Tuesday, September 29, 2020
Schools in Athy
On a recent visit to Ardscoil na Tríonóide I was reminded of my old school in St. John’s Lane and how secondary schooling in Ireland has changed in the intervening years. In my secondary school days the entire complement of pupils occupied three classrooms and the teachers comprised two Christian Brothers and two lay teachers. Nowadays the co-ed school caters for 865 pupils, with approximately 60 teachers. Donagh O’Malley’s announcement in September 1966 that the country would have free post primary education from 1967/’68 onwards was perhaps the most significant advancement in relation to Irish education since the founding of the National Educational System in 1831.
Other than references to private schools in Athy in the 17th and 18th centuries and to the Charter School in Castledermot little is known of education in south Kildare prior to 1831. Under the provisions of an Act of Parliament of 1537 Church of Ireland clergymen were required to take an oath to teach or cause to be taught English schools within their parishes. There is no record of any Athy rector providing a school in Athy prior to the formation of the Kildare Place Society 1811. In 1817 a school with 22 pupils managed by Rev. Charles Bristow, resident curate of Athy, was opened in part of the Courthouse (now the Town Hall). Pupil numbers attending increased to 66 in 1820 and to 127 three years later.
Colonel Fitzgerald of Geraldine House is recorded as having provided at a date unknown in the early years of the 19th century a lime and stone schoolhouse for the children of Athy in the area of the present Catholic Church. This was apparently the first building dedicated to the schooling of Catholic boys and girls where the first teachers were Patrick O’Rourke and Anne Doogan. That Catholic school, known as the Poor School, was supported by local subscriptions and superintended by the local Parish Priest, while the Rev. Bristow’s school, known as the Parish School, was supported by the Kildare Place Society.
The primary education system established in 1831 was intended to provide education for children of different religions in the same schools with religious instruction limited to reading of the Bible without comment. This was prompted by Catholic clergy’s dissatisfaction with the Kildare Place Society, which Society when established, was intended to provide elementary education for the poor ‘divested of sectarian distinction’. However, the Catholic clergy claimed the Society was not fit for purpose due to proselytisation claims. Those claims were accepted by the Irish Education Enquiries of 1824/’27 which were conducted by five Commissioners, four of which were Protestants.
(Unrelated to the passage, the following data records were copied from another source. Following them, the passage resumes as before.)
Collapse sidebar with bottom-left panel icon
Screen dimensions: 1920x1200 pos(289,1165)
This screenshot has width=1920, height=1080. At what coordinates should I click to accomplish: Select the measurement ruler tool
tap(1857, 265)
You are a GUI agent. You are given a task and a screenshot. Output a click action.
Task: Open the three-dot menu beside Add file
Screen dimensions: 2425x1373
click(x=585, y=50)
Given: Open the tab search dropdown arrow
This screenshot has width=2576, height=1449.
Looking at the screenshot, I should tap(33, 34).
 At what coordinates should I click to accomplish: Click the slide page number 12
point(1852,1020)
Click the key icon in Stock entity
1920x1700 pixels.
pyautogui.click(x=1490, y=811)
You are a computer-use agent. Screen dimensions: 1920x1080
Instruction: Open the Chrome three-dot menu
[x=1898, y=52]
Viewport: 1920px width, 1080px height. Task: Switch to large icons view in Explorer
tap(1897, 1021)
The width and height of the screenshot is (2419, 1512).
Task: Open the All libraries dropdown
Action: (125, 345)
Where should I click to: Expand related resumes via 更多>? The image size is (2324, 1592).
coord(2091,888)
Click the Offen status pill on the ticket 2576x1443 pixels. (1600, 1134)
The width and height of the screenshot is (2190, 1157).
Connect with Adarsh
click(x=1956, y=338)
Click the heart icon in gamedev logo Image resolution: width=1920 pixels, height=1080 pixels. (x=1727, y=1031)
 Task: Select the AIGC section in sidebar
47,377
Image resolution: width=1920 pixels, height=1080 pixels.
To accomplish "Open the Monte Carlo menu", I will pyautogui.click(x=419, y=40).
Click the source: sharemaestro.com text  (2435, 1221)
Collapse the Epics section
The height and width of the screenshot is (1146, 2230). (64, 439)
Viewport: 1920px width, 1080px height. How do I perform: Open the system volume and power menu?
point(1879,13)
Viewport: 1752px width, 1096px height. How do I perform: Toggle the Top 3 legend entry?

As a result the Commissioners proposed merging existing schools into an inter denominational state school system to give a national education system under the management of a National Education Board.
The national education system of 1831 enjoyed the support of a majority of the Catholic bishops and indeed the Catholic Archbishop of Dublin was one of the seven members of the National Education Board. However, that support was not long lasting and before too long the national education system fell out of favour with the Catholic clergy. In their desire to control the education of young Catholics the Catholic clergy shared the Church of Ireland’s opposition to the non-denominational system of education. This led to the denominational school system we have today.
Within three years of the founding of the new national education system Athy had three schools. The former Poor School, now known as the National Day School, had 168 boys and 76 girls attending. The Parochial Day School, previously known as the Parish School, had 84 boys and 60 girls as pupils. An evening school operated by G. Bingham was also recorded in the Commissioners of Education Returns for 1834. The following year the National Day School had separated into a girls school and a boys school. To the school building provided years earlier by Col. Fitzgerald was now added another school building provided by Mrs. Doorley who had a malting business in the town.
At the height of the Great Famine records show that what was called the Protestant School, where A. Jackson and M. Shugar taught, was located in Emily Square. It had moved from the Courthouse to the house at the corner of Emily Square and Meeting House Lane, owned in recent years by Jack Deegan. The National School in Stanhope Place had as teachers W. O’Connell and C. Lawler, while Emily Square was the location of a classical and boarding school operated by John Flynn. This was one of the many private schools which had been operating in Athy from as far back as the 1670s.
The schools in Athy have grown through various stages over the years to arrive at the impressive primary and secondary educational facilities now located at Rathstewart and the Monasterevin Road. We should never forget the dark days of 200 years ago when the majority of the town’s children did not have the means or the opportunity to attend school. That opportunity would come with the opening of the Model School, the Christian Brothers schools and the Sisters of Mercy schools, all of which were established in the years immediately following the Great Famine.